A 64-year-old woman with hereditary hemorrhagic telangiectasia (HHT) was admitted for the treatment of progressive PH with elevated PAWP and a high cardiac output state induced by hepatic arteriovenous malformations over 5 years. Echocardiography detected atrial dilatation, as well as right ventricular dilation and dysfunction (Figure A,B). Right heart catheterization revealed a cardiac index of 4.05 L/min/m², mean pulmonary arterial pressure (PAP) of 56 mmHg, PAWP of 25 mmHg, right atrial pressure of 28 mmHg, and pulmonary vascular resistance of 5.0 Wood units (Figure I). On the ninth hospital day, the patient suddenly developed hemoptysis and died.

Figure.

(A,B) Echocardiography, (C–H) histopathological staining, and (I) intracardiac pressures on right heart catheterization. (C,D) Masson’s trichrome staining of the right (C) and left (D) ventricles. (E) Hematoxylin-eosin staining of the lung. (F–H) Elastica van Gieson staining of the pulmonary artery (F), pulmonary arteriole (G), and pulmonary venule (H).

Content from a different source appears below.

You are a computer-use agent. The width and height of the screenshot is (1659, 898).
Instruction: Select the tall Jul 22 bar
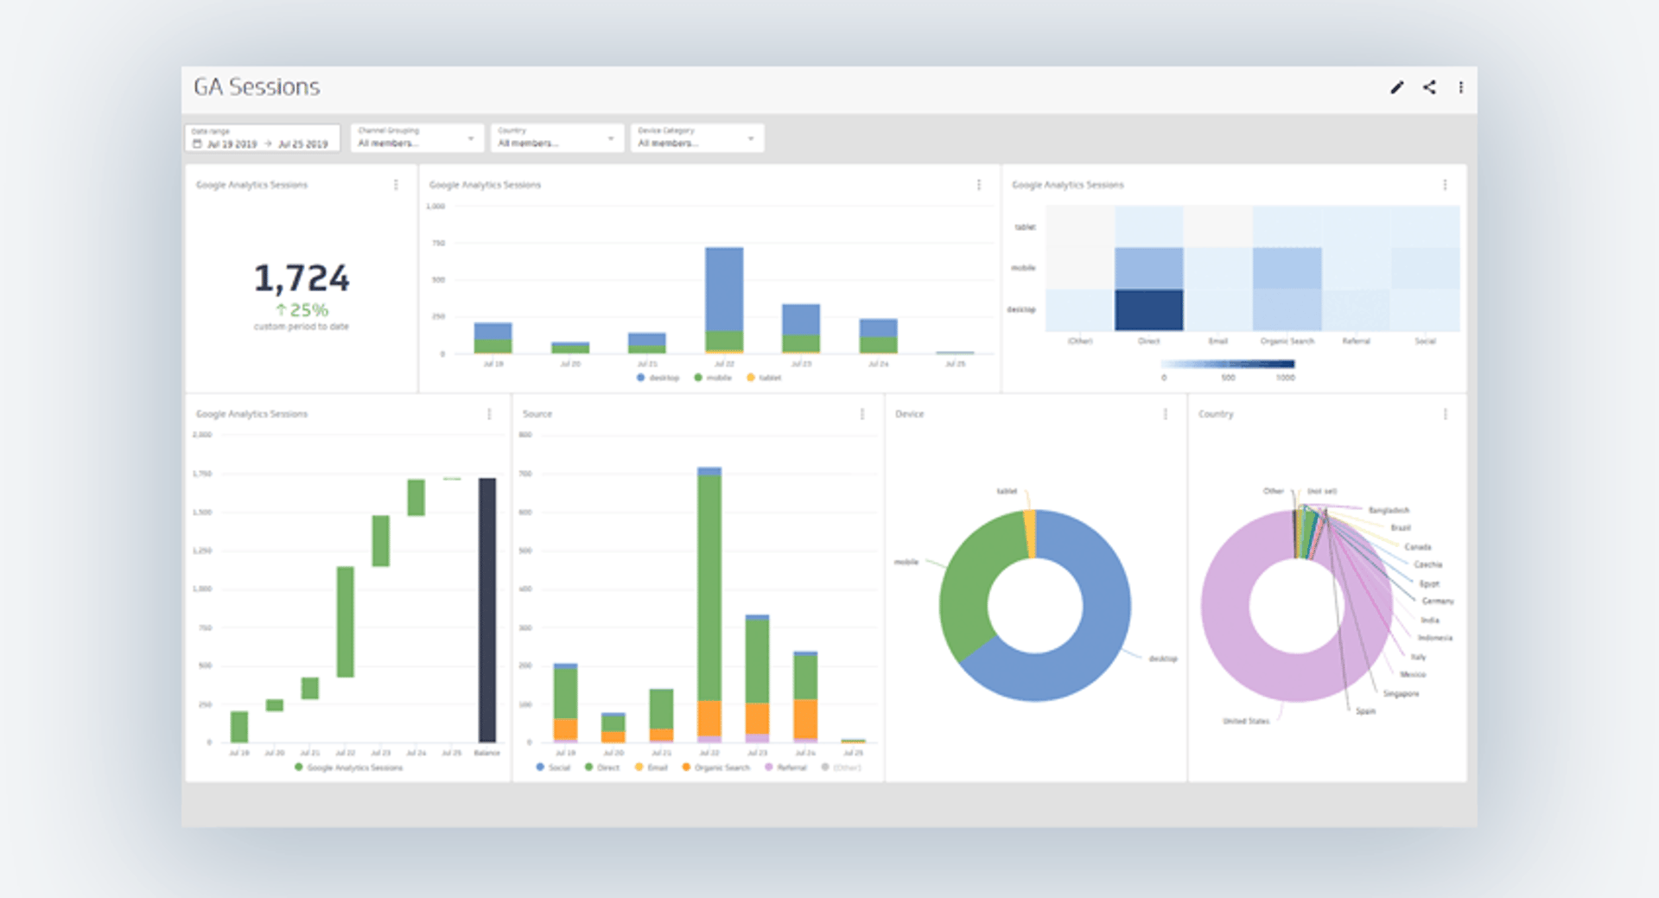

On autopsy, myocardial fibrosis of both ventricles was mild (Figure C,D). Abnormal dilated vessels were found in the lung that were compatible with the pathology of HHT (Figure E). Medial and intimal thickening was found in the pulmonary arteries and arterioles (Figure F,G). Notably, almost no remodeling of the pulmonary veins or venules was observed (Figure H), which is not consistent with the pathological characteristics of PH-LHD. Thus, the increased PAP and volume overload due to the high cardiac output state may have caused severe right ventricular dilatation and dysfunction, as well as mild pulmonary arterial remodeling. In addition, the finding of high PAWP, similar to the patient’s right atrial pressure, was attributed mainly to the pericardial constraint and interventricular interaction. Therefore, PH with equalized high diastolic chamber pressures may occur with no remodeling of the pulmonary veins or venules.

Disclosures

None.

Reference

• 1.   Vachiery JL, Tedford RJ, Rosenkranz S, Palazzini M, Lang I, Guazzi M, et al. Pulmonary hypertension due to left heart disease. Eur Respir J 2019; 53: 1801897.